Speaking of (in this case a bit less) money I want to reference the Pmos thread
https://forum.artixlinux.org/index.php/topic,6579.msg40103.html#msg40103
this came recently
https://postmarketos.org/blog/2024/08/16/paying-for-development/
Keep comments about this more silent if you can, you know.
Also, I would say don't hate on them, the fight for independence can be vicious sometimes.
all this good,
but can you explain why ALL mainstream distros switched and still using systemd if it so evil thing?
how systemd can control and how it make money at all about that?
answer here?
https://unixdigest.com/articles/the-real-motivation-behind-systemd.html
systemd, 10 years later: a historical and technical retrospective (https://blog.darknedgy.net/technology/2020/05/02/0/index.html)
SSL cert expired but worth a read, or at least a scan, if you want to know some of the history of how we got to where we are (or at least to 2020) with distro's and systemd.

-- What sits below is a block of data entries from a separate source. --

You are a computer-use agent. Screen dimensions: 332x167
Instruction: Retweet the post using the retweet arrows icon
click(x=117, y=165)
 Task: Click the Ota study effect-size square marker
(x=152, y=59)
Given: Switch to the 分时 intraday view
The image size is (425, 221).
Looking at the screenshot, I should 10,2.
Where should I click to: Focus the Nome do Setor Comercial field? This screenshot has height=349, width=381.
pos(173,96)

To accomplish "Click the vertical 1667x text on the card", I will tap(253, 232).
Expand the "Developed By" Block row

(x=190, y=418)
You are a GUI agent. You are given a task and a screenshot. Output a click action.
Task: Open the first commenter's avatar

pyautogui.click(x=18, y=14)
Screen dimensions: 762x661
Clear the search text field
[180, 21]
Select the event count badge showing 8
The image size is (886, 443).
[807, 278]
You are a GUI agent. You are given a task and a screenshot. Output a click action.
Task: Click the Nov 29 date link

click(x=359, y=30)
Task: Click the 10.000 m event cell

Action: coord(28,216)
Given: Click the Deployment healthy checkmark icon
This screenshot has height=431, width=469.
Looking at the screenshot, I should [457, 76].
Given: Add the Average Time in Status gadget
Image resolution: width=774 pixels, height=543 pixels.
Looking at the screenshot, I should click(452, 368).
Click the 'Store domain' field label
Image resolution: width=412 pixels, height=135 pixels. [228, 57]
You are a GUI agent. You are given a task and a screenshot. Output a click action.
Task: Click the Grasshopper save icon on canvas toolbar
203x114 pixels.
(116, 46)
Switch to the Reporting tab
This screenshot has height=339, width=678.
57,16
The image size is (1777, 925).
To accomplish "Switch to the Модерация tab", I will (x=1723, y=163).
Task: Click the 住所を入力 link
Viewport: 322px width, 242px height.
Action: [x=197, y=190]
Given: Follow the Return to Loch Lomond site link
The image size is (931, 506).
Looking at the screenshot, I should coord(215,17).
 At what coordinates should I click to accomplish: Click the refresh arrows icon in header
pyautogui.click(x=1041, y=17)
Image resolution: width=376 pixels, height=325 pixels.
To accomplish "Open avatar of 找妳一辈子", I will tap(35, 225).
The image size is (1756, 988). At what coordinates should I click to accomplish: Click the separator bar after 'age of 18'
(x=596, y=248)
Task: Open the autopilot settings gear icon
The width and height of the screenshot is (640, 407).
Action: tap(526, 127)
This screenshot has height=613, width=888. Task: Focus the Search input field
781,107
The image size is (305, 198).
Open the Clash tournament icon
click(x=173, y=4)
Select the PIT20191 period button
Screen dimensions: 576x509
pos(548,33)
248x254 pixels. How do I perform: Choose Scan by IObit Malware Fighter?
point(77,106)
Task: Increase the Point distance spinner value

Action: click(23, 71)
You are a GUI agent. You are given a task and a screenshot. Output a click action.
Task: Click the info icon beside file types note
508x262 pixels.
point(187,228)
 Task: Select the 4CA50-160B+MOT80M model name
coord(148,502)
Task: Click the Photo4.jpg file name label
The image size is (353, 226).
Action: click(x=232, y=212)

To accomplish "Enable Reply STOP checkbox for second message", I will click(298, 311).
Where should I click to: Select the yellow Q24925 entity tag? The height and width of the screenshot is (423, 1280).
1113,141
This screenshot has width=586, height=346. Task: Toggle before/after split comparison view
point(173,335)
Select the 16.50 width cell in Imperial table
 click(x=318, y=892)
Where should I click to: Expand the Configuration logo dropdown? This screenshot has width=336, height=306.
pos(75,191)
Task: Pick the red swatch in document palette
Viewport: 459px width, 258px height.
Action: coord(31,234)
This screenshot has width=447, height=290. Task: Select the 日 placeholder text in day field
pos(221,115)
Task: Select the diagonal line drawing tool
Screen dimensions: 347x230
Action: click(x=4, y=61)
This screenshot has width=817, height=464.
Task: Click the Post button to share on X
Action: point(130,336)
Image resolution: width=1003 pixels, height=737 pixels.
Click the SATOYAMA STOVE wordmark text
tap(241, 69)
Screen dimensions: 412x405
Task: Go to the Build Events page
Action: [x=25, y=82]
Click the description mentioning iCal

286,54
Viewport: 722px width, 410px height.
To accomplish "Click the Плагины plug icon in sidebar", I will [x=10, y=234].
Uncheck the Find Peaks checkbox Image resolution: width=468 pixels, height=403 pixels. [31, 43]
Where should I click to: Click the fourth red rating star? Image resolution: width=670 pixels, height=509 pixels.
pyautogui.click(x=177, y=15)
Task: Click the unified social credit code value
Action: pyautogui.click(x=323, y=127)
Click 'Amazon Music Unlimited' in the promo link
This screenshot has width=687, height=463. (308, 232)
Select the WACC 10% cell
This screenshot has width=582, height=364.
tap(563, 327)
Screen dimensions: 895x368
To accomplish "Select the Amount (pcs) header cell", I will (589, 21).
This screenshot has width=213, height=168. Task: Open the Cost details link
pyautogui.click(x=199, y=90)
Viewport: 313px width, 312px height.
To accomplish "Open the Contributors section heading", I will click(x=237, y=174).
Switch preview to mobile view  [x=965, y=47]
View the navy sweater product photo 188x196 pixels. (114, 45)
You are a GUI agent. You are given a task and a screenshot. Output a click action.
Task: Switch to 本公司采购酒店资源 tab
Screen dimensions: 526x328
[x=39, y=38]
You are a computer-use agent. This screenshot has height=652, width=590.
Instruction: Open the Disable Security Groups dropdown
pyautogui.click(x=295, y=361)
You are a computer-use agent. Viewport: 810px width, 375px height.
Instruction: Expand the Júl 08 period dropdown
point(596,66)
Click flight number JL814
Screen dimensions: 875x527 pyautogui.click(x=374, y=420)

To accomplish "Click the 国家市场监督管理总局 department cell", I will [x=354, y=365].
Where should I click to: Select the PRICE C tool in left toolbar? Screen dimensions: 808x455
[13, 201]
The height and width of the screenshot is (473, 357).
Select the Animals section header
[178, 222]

But the short answer is Redhat, money, power and the growth of cloud computing imho.
What does it do for cloud computing?
It simplified part of the provision of instances by the cloud providers without the need to each write their own entire solutions from scratch.
With regard to the above the existent init solutions in use by the big distro's were complex, varied a lot in their implementation and fell short of some desired functionality. At least that was what they were saying at the time.
Systemd was created and heavily pushed by Redhat as a solution.
Once it achieved dominance the huge mission creep began and it started to subsume more and more linux userspace functionality.
It provided features, sd-bus for example, which once used by an application would necessitate the presence of systemd unless the applications developer specifically coded an alternative.
"Embrace, extend, and extinguish" is a famous Microsoft phrase.
Lennart Poettering now works for MS. Maybe they were paying him all along ?
The only thing that bothers me is that s6 and dinit aren't as complete and as well documented enough for someone to use easily as a drop in replacement for sysd. At least not for a normal user's userspace with services other than his, which includes the dbus/socket activation thing.
Why M$ workers are developing sysd?
If I understood correctly https://github.com/bluca and https://github.com/poettering works for M$.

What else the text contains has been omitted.